> _Given instruction 1_:
Transcribe the part of the Zuber interview excerpt starting with "And I never, never, ever, for" and going on through "to study space.".
> _Given instruction 2_:
In the Zuber interview excerpt, how old was Zuber when the moon landing happened?
> _Given instruction 3_:
Take the Zuber interview excerpt further, beginning right after its last sentence.

And so I started-- I read everything in sight. And I started actually building telescopes when I was seven or eight. And the moon landing was when I was 10. And my parents let me stay up late to watch the first-- to see Neil Armstrong walk on the moon. And well, I knew that that was what I wanted to do.
And I never, never, ever, for a moment deviated from that. And I did it. I said I was going to do it, and I did. I mean, I didn't know what I wanted to do, but I wanted to study space.
INTERVIEWER: How, when you got to Penn, how did you determined that that combination of geology an astrophysics was the right mix?
ZUBER: Oh, well, it was, so I majored in Astronomy and Astrophysics. And it was, actually, it was really, it only happened because I finished my major like a year early. And I got through all my coursework, and then I took an engineering class. I thought about-- I was thinking about graduate school. And I was trying to decide between Astronomy, Astrophysics, Engineering.
And then I took Geophysics because it had physics in it. I said, that's good, physics, I like physics, so I'll take Geophysics. And then I realized that I had so many basic science courses that I could actually get a Geology major in a year, because I had taken so many courses. So I just I picked that up the last year. And then when I applied to graduate school, I applied to astronomy departments, engineering departments, and geology departments. And then just took it from there.
INTERVIEWER: And why did you pick Brown?
ZUBER: Let's see. That's well, actually when I was an undergraduate at Penn, and you have to go see some advisor, the advisor says, oh, you should be applying to MIT for graduate school. You're a good student. You should think about MIT. And I remember saying, I don't want to go to any nerd school. I want to go to a nice Ivy League school with a good program so I can go to piano recitals at lunch, and I can go to lectures on novels. I don't want to go to any school with vector heads, you know?
And of course, I'm the biggest nerd there is this. I mean, I studied all the time. But that's what I thought. So I didn't actually ever apply to MIT. And my advisor was actually my high school teacher. He wanted me to apply to MIT. And I kind of said the same thing to him. So he was very disappointed. My undergraduate advisor was disappointed. But things fall out. Here I am.
INTERVIEWER: That advisor had the last laugh. Can you talk a little bit about that experience of seeing the Voyager images of Jupiter?
ZUBER: Ah, Voyager. Yeah. Well, I was in a bar and they had the images going by of the Voyager flyby of Jupiter. And they were showing the pictures of it. And it was really the first time any human had seen that in that way. I mean, you could see Jupiter through a telescope. And we actually had some pioneer images of Jupiter.
But what Voyager showed was just completely different. And it showed the moons. And I was looking at that. And I thought to myself, you know, you could make a killing. If nobody ever knew anything before and then you have information that no one else had, and you studied it, you could make a killing.
And you know, science has gotten very compartmentalized and very detailed, where, to go make an original contribution, I mean, it's very common in science to apply a reductionist approach, where you go in, you look at a system and you break it down.
And so, as you break it down, you keep looking at smaller and smaller parts of the system to try to characterize it. And so it seemed to me that you could really, really do things of big scope, if you just looked where no one looked before. And I was interested in, my interests were very broad. I mean, I loved space. I loved to hike. I'm one of these people who, I look out the window in a car and I'm fascinated. When I'm on an airplane, I always, always sit in a window seat. I love to look at the sky and the ground. I mean, I just draw huge amounts of inspiration out of looking at that.

> _Extracted records_:

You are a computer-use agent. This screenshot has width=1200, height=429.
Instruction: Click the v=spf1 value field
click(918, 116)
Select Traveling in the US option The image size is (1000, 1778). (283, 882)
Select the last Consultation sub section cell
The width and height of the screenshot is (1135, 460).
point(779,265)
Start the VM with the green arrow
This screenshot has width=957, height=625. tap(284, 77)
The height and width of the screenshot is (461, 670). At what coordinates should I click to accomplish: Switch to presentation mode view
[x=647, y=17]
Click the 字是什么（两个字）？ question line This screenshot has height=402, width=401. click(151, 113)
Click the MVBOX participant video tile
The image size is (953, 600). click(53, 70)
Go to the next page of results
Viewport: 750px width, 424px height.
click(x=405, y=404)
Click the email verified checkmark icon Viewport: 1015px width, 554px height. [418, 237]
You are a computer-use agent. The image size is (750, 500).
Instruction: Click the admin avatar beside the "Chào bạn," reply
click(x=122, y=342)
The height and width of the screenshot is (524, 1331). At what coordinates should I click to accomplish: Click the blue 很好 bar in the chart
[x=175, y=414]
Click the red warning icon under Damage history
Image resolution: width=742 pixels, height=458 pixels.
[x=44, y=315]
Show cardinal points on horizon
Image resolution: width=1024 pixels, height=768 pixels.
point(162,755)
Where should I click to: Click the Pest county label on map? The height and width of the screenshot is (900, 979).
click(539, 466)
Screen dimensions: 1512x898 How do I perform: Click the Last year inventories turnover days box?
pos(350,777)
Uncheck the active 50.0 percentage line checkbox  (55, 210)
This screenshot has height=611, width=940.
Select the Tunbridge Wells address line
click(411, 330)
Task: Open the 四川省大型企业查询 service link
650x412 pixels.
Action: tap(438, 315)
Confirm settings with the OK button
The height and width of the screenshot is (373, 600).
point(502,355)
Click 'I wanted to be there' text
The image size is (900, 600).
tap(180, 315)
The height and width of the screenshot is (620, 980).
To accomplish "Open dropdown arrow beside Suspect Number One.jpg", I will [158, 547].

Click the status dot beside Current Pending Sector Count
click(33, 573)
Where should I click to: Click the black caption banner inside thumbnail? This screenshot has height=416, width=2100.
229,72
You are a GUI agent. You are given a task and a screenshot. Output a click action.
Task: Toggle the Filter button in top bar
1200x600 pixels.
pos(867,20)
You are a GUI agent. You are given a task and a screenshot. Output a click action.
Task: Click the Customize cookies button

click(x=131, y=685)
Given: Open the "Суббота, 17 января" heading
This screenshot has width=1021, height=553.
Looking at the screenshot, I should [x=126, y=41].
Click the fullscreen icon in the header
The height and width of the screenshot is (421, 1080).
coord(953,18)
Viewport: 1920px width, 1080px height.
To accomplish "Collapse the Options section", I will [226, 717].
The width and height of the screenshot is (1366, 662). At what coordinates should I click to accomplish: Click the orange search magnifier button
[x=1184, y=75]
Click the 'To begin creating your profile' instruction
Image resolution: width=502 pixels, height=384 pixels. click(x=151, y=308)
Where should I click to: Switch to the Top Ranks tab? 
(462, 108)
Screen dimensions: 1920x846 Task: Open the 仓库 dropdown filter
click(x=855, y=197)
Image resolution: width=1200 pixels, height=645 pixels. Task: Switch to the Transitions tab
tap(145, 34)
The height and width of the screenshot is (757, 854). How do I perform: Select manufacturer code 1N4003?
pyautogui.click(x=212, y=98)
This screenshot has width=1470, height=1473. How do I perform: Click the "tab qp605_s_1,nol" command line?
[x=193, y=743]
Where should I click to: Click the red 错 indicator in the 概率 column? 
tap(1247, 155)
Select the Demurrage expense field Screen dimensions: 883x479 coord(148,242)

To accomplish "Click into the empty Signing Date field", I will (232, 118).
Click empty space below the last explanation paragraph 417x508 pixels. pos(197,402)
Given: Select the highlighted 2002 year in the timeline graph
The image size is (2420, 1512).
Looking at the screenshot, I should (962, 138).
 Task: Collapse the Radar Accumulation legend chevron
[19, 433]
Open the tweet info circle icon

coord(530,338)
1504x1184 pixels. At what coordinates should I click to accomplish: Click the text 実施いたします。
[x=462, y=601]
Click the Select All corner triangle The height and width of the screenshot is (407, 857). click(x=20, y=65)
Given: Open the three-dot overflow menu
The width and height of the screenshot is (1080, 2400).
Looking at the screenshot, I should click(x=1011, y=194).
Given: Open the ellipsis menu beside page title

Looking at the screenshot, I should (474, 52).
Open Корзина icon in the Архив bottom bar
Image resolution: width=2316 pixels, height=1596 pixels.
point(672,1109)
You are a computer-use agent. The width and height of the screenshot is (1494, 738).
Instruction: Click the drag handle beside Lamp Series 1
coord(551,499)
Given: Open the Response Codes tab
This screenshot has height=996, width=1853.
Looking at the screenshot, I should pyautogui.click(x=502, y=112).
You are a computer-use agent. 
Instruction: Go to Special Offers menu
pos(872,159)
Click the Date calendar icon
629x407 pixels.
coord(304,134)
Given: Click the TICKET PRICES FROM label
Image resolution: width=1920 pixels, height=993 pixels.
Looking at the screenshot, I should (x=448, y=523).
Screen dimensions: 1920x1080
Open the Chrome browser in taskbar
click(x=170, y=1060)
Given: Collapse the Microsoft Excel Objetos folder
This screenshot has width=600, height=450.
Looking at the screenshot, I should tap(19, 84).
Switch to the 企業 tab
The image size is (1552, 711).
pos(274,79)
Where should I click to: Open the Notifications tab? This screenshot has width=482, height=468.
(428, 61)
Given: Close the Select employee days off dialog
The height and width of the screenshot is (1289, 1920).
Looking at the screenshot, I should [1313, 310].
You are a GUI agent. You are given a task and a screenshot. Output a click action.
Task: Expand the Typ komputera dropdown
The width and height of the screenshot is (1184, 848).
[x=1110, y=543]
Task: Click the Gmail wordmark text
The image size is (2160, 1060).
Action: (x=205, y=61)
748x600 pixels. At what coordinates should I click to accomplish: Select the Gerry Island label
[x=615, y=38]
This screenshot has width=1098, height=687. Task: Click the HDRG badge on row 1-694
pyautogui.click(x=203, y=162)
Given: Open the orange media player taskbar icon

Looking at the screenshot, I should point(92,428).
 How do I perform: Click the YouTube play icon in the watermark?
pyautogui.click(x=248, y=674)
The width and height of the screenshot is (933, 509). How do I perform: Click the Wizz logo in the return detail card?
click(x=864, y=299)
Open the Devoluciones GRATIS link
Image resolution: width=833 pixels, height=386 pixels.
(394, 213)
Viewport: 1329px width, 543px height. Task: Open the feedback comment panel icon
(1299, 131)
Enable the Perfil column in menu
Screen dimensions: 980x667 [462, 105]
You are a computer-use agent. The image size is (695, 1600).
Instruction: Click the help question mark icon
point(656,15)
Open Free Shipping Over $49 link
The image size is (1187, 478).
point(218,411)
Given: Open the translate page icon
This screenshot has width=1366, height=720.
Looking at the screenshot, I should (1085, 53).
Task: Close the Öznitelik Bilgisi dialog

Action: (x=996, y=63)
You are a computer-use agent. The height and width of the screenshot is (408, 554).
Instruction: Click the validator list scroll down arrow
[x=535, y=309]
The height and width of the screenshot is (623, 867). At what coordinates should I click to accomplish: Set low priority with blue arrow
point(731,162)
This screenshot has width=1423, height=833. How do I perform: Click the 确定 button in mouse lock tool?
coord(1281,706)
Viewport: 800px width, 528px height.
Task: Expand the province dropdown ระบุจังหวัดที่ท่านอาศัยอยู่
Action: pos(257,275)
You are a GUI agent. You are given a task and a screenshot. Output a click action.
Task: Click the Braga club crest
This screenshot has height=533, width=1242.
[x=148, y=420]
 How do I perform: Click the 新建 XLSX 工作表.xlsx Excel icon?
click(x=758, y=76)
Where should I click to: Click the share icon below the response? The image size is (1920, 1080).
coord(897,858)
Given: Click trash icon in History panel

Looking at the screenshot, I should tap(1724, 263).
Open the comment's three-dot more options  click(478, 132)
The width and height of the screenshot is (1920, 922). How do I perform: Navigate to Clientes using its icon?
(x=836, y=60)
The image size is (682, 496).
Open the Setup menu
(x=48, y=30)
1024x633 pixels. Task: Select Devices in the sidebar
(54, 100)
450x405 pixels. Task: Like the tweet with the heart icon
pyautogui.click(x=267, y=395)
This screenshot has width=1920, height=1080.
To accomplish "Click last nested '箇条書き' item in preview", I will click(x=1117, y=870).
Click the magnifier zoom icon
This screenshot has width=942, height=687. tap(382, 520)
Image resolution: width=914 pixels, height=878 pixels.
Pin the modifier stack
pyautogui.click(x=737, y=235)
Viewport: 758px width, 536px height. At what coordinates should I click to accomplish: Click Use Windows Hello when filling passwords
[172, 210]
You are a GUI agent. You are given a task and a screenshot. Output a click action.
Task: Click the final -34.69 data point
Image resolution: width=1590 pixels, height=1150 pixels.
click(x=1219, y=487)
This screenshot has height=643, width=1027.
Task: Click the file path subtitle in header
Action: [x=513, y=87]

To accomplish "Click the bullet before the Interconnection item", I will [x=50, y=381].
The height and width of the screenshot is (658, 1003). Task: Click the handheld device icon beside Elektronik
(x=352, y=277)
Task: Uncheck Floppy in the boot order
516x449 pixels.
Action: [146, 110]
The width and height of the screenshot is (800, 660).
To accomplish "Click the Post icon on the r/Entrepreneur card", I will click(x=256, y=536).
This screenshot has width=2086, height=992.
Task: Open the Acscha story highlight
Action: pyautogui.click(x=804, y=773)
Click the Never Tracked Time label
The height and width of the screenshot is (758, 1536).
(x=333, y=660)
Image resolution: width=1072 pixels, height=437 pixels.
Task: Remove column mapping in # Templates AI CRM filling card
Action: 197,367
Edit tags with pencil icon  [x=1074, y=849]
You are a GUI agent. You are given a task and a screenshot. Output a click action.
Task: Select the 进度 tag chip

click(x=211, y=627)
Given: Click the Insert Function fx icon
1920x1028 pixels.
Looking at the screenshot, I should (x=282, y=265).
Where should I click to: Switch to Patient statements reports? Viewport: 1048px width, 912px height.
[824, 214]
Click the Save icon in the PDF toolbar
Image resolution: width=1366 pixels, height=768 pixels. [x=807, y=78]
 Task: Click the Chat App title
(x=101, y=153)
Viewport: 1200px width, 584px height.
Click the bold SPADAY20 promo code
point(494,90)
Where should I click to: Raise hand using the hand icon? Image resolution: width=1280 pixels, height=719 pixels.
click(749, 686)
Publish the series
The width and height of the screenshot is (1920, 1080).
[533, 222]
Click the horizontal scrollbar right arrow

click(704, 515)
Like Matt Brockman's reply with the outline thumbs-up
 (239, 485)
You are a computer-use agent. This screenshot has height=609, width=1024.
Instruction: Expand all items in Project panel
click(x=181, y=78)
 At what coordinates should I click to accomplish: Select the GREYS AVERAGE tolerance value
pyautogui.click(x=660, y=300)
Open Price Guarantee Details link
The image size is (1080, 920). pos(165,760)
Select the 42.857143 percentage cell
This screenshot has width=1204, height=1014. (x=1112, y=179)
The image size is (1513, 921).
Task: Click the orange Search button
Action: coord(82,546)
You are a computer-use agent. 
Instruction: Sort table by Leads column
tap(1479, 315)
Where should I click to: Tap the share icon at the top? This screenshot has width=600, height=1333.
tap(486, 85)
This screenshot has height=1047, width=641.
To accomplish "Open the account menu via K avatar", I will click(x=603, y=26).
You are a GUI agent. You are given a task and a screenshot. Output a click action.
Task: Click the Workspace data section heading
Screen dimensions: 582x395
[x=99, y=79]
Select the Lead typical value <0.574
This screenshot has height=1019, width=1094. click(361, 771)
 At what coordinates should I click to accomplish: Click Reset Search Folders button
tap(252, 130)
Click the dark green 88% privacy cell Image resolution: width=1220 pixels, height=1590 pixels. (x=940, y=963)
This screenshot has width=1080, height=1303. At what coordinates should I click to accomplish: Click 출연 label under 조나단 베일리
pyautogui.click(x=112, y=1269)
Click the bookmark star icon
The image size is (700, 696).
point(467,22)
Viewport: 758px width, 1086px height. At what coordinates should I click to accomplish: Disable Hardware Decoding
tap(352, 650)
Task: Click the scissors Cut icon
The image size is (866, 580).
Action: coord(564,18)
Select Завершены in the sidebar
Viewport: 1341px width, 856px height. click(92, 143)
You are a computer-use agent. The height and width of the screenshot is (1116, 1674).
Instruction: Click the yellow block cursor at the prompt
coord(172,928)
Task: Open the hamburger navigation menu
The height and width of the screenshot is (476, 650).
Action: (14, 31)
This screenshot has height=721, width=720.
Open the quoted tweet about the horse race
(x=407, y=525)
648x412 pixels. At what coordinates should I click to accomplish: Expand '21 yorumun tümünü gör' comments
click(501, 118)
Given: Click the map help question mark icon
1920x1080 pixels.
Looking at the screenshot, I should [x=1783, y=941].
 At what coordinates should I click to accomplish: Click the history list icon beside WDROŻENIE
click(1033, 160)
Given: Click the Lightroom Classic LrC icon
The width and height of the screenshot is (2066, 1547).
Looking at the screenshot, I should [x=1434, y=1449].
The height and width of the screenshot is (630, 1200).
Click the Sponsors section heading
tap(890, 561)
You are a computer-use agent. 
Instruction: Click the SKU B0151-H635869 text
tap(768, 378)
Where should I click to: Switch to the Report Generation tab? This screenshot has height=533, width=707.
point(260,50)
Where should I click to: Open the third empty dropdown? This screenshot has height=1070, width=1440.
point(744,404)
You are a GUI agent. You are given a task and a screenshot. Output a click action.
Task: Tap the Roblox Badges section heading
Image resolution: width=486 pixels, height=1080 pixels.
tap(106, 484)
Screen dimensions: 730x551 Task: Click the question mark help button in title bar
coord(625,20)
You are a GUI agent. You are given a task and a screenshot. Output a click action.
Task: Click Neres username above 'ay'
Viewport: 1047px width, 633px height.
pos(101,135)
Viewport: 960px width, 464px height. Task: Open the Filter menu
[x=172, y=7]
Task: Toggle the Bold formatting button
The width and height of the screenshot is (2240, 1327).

> _Answer 1_:
And I never, never, ever, for a moment deviated from that. And I did it. I said I was going to do it, and I did. I mean, I didn't know what I wanted to do, but I wanted to study space.

> _Answer 2_:
10

> _Answer 3_:
And it occurred to me that, if you go and you look someplace no one's ever looked, you always make a discovery. You never don't make a discovery. And so it was actually that, that caused me to want to do graduate work in planetary science, as opposed to some of the other fields that I was thinking about.
But then when I went to graduate school, well, I was interested in that. But I somehow deviated. I got interested in a class of fluid dynamical problems with highly nonlinear viscous fluids. And I just, you now, I wound up writing a theoretical PhD thesis that didn't have a single data point in it. Just because I just was interested in the physics of the problem.
But I enjoyed it, because I owned it. You know, I just found something that I liked and I figured it out. And I enjoyed that. But then, I mean, I think, though really, that I'm a natural explorer, I think. And so when I finished my graduate work, I kind of always wanted to work for NASA. And so my fiancee, at that time, who is my husband now, he was getting his MBA at the Wharton School. And let's see, I think I want to say that again, because I said he had a PhD.
INTERVIEWER: Go ahead.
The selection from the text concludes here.